When we make mistakes, Abba and Imma must correct us. Sometimes a word is enough, but other times we need to hear more. It is not always pleasant to be criticized. When you think about it, you will realize that they are doing it because they love you. If not, they would just let you continue making mistakes. However, they love you and want the best for you. You also want the best for yourself. You also want the berocho reserved for those who accept criticism. Now doesn't that make it much easier to listen?

Run or Walk?

"You all approached me saying, let us send men ahead of us to spy out the land" (Devarim 1:22).
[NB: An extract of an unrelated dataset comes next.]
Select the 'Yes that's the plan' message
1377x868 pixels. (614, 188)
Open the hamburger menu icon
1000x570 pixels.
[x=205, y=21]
Rashi comments that everyone approached at once in a disorganized mass. However, when the Torah describes the scene at Har Sinai (Devarim 5:20) the procession was much more orderly. The young people showed deference to the old, who in turn allowed the leaders to go before them. The Keli Yakar points out that this too was part of the tochacha (constructive criticism). At the time of Matan Torah (the giving of the Torah on Har Sinai) Moshe Rabbeinu looked favorably upon the derech eretz of the nation, as evidenced by their honoring each other. However, now, when sending out the spies, which was the beginning of the possession of the Land of Israel, the lack of derech eretz revealed a fault in their value system. When it came to receiving the Torah, no one was running. Everyone was very polite. "Please, you go first. I am in no rush. Let the older people go first. They have more free time to sit and learn Torah. We are young and have other things to do." However, the scene was completely different when it came time to inherit the Land of Israel, which was full of all of the good things in the world. "Me first! No me! Get out of my way, old man. I want to be the first to get my portion of the land." The Keli Yakar is very sharp in his criticism. When gathering for spiritual acquisitions, everyone is very polite and respectful because they have no real desire for it. But a gathering for material things, is the opposite. People push their way in to be first because of their strong desire.

Kinderlach . . .

Do you run to be the first one to class in the morning? Are you the first one to finish your homework? Do you hurry to bring your guest a drink just as Avraham Avinu did? Do you rush to do Imma a favor? On the other hand, do you wait politely and allow the adults to sit down first at a kiddush? Do you wait calmly for Imma to prepare lunch for you when you come home? Are you patient in line while waiting to enter the Yeshiva's dining room. If you do all of these things, then you have your priorities in the right place. You have learned from the words of the Keli Yakar to value spiritual acquisitions and run to them. However, you are calm and courteous when awaiting to receive material things. You see the opportunity to honor others by allowing them to go first.